Monitoring during Operation and Maintenance
Given the nature of the pilot, a monitoring program was set op to monitor the ecological development on the structures. Twice a year biomass and species diversity on the structures was determined. Status of the structures was checked each month for safety purposes. These monthly maintenance check-ups were also used to measure present biomass on the strings.
The polehulas in the Scheurhaven were monitored 15 and 34 weeks after construction. After 15 weeks, barnacles (Balanus improvisus) and mussels (Mytilus edulis) were predominant below MLW. Above MLW, algae species Porphyra umbilicalis and Ulva linza, were predominant.
After 34 weeks, a significant shift to mostly mussel abundance was observed. Given the biomass of a reference pole (9,925 g/m2), the biomass of the polehulas is maximum 11.4 times larger (112,996 g/m2) and 8.5 times higher when averaged over all polehulas (84,031 g/m2).
As compared with the polehulas, dominance of mussels was even stronger at the pontoonhulas. No algae were observed there, possibly due to the limited light penetration underneath the pontoonhula. After 19 weeks, average biomass was about 11 g/cm rope. Biomass was largest at the edges of the pontoonhulas and decreased towards the centre, which may be explained by competition for food. At the Scheurhaven, the biomass per cm rope was significanty larger than in the Pistoolhaven, possibly due to the lower and more dynamic salinity in the Pistoolhaven, a factor that negatively influences the growth of mussels (Almada-Villela, 1984; Kautsky, 1982). Moreover, higher turbulence levels in the Scheurhaven may have facilitated a larger supply of oxygen and food to the mussels.
Given a maximum biomass of 348 kg at one pontoonhula in the Scheurhaven, the total time to filter the entire volume of water in the Scheurhaven can be calculated. Based on a study on the colonization of an artificial hard substrate by the same mussel (Joschko et al., 2008), a biomass of 348 kg corresponds with some 247,000 individuals, One mussel is assumed to filter around 35 cm3/min (Dolmer, 2000). Given the total volume of water in the Scheurhaven of about 195,000 m 3, one pontoonhula is able to filter this entire volume in 16 days. Upscaling this to the entire Rotterdam harbour, around 35 pontoonhulas per harbour basin are able to filter the entire volume of water in the harbour within one month.
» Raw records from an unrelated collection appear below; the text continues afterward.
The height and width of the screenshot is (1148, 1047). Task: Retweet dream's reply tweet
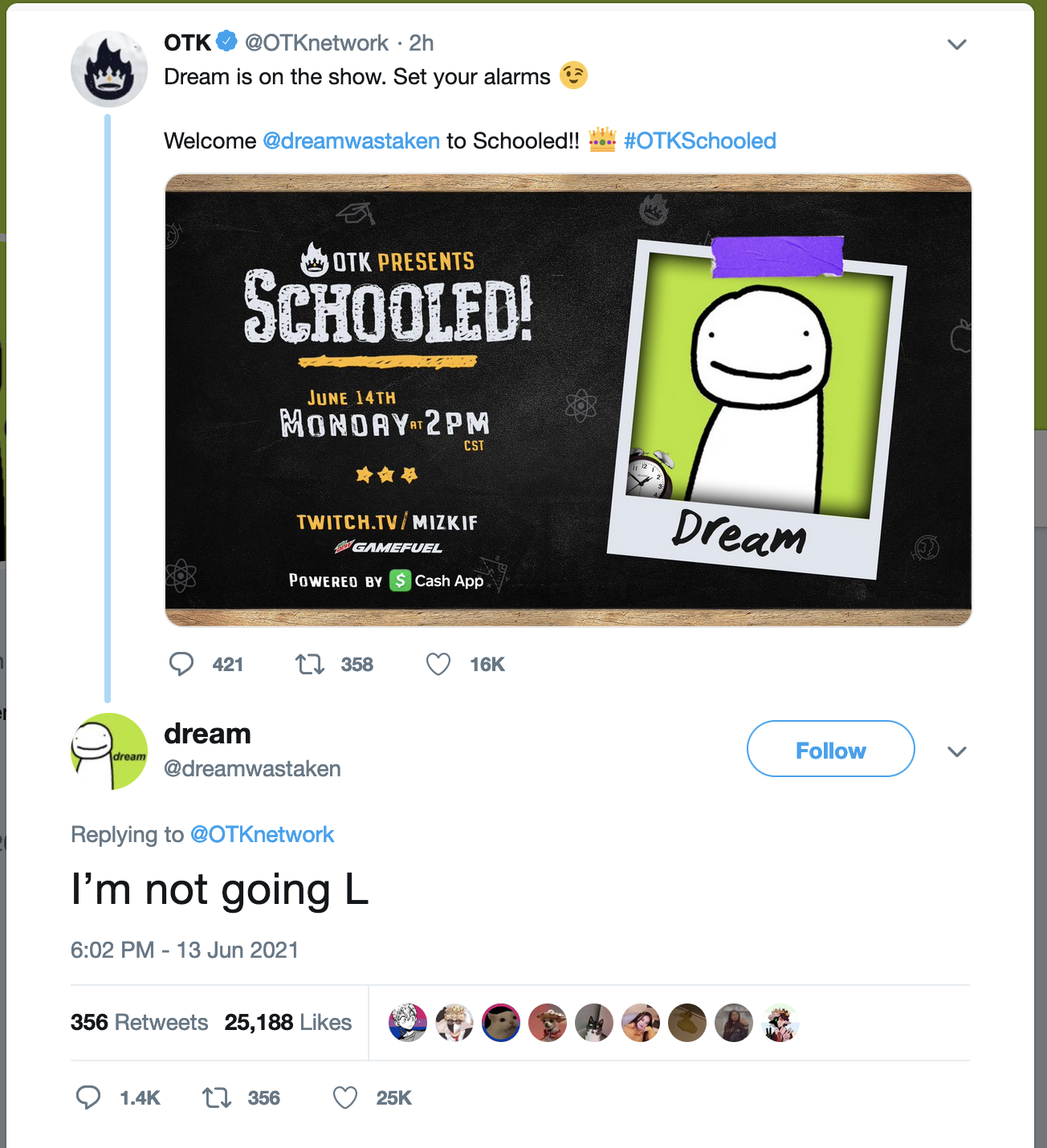point(217,1097)
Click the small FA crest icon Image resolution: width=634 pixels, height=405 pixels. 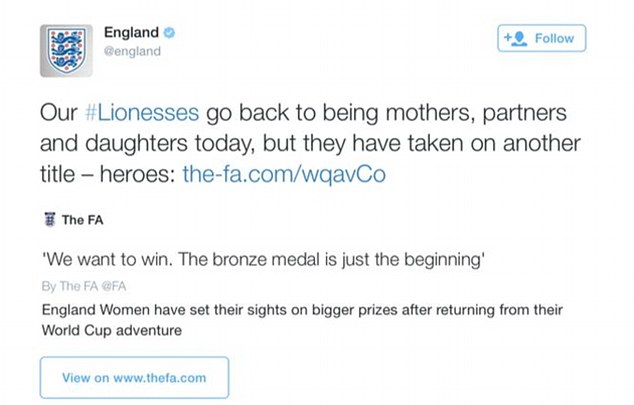coord(50,219)
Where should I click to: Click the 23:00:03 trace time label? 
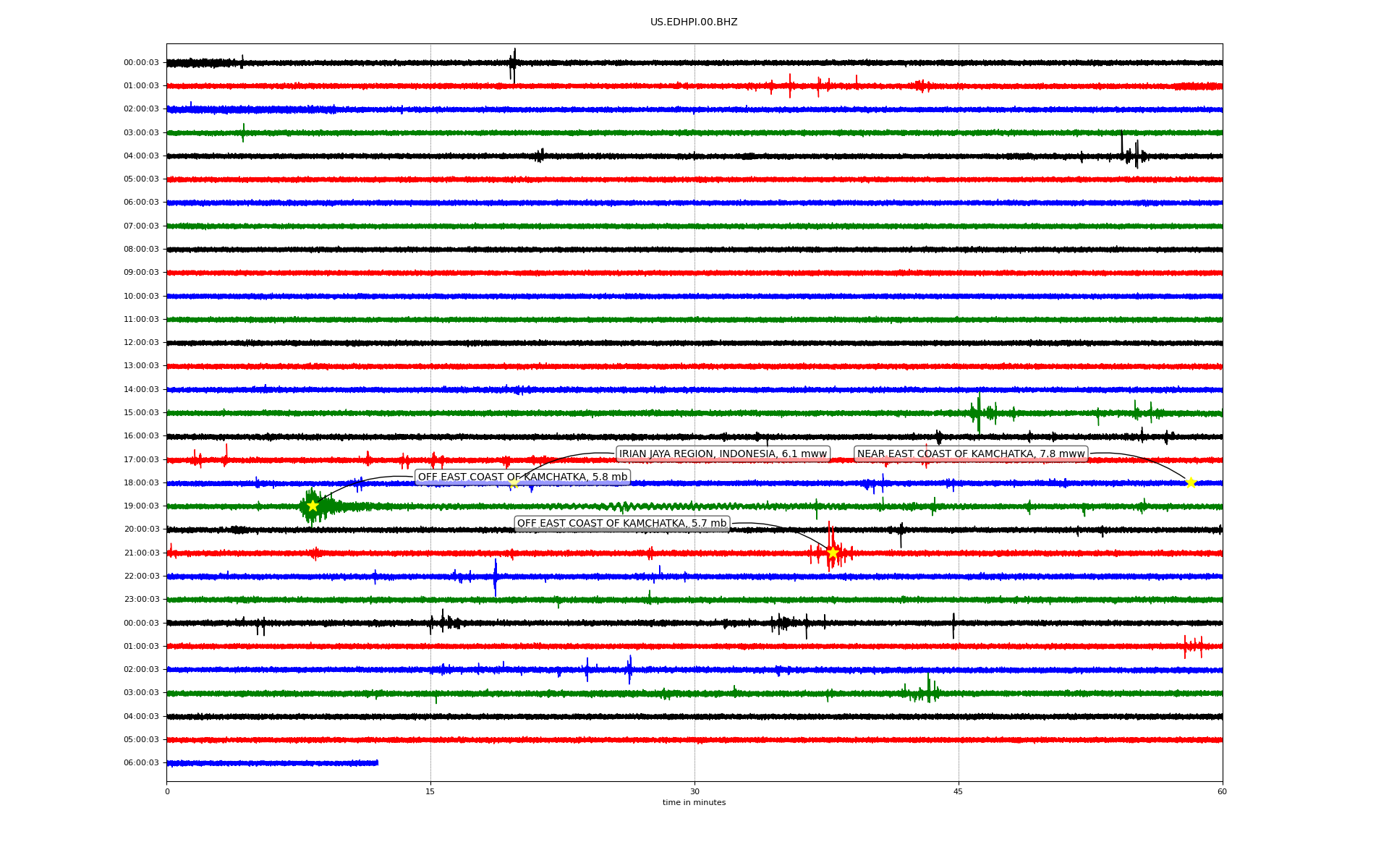tap(141, 600)
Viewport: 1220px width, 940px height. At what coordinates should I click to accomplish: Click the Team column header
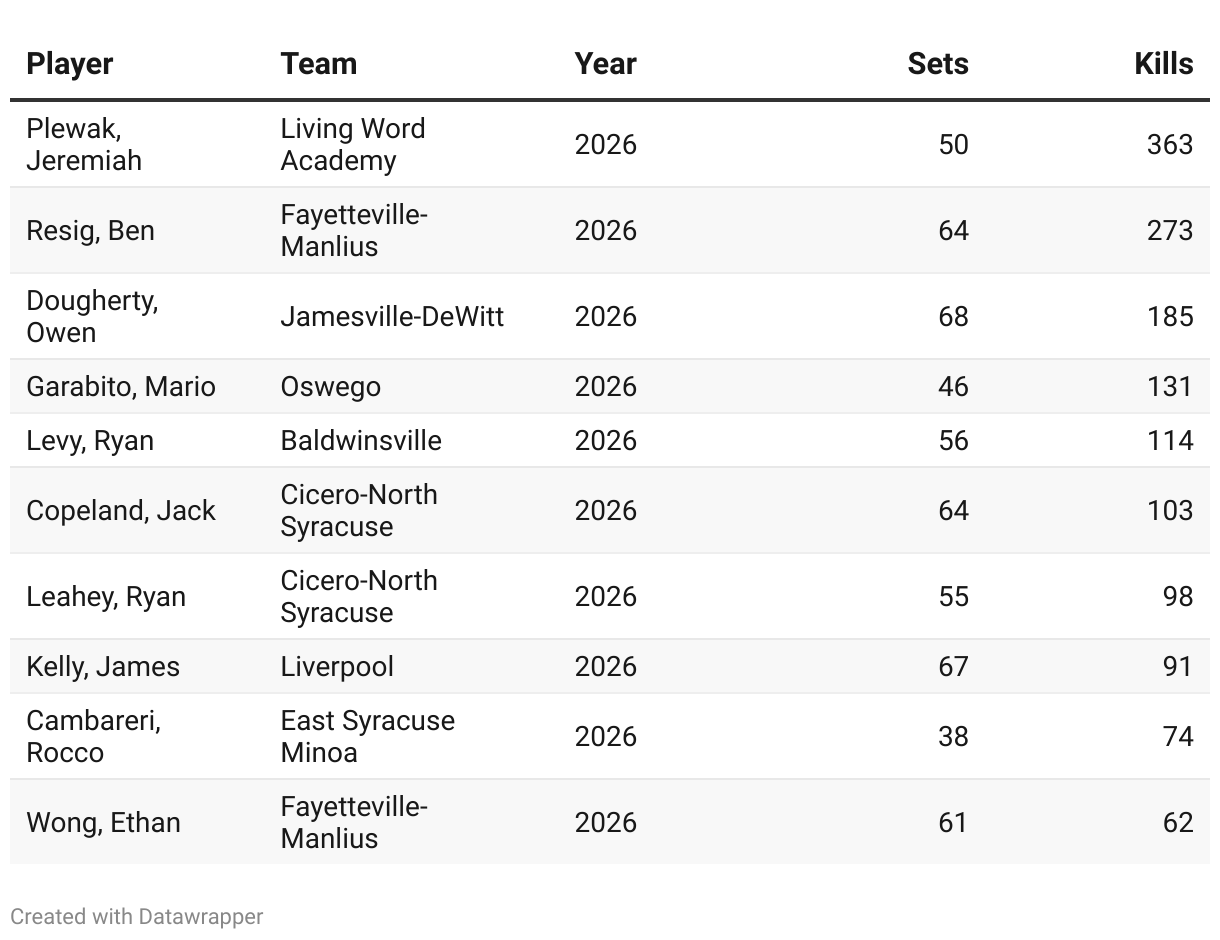(318, 64)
The monthly check-ups revealed that after a couple of months, the pontoonhulas significantly increased in weight due to the increase in biomass. Consequently, the structures started to sink. Fortunately, they were still attached to existing pontoons by several hawsers. To prevent the pontoonhulas from breaking loose, the number of hawsers attaching them to the pontoons was doubled to keep the pvc-construction of the hulas afloat.
End of life
Pontoonhulas can also help to reduce wave heights as the structures can absorb wave energy. The ropes of the pontoonhulas were included in SWAN-VEG, a numerical model that includes wave dissipation by vegetation. In this model, the wave height, wave period, length of section with ropes and the biomass can be varied. Depth was 4 m and it was assumed that the ropes were 4m as well. Structures achieved wave damping of 14% for a 10 m structure, a low biomass and a wave height of 0.1 m. Up to 80% could be achieved with a 30 m structure, a high biomass and a wave height of 0.5 m. By varying variables such as biomass and length, a conservative estimate can be determined for the wave reducing capacity of these structures. The hula-structures were removed from the field by the end of 2010. The pontoonhulas were transported to the Deltaflume of Deltares. There, they were put in the water and were exposed to both regular and irregular waves to determine their ability to reduce wave height. It was found that for floating structures, wave transmission closely resembles wave transmission by floating breakwaters with the addition that mussel structures penetrate deeper in the water column and are porous. Both these parameters influence the wave attenuation capacity of a structure (van Steeg & van Wesenbeeck 2011). Ideally, the mathematical model exercise should be expanded and the flume study should be used as a validation case for SWAN-VEG. However, this has not yet been done due to budget constraints.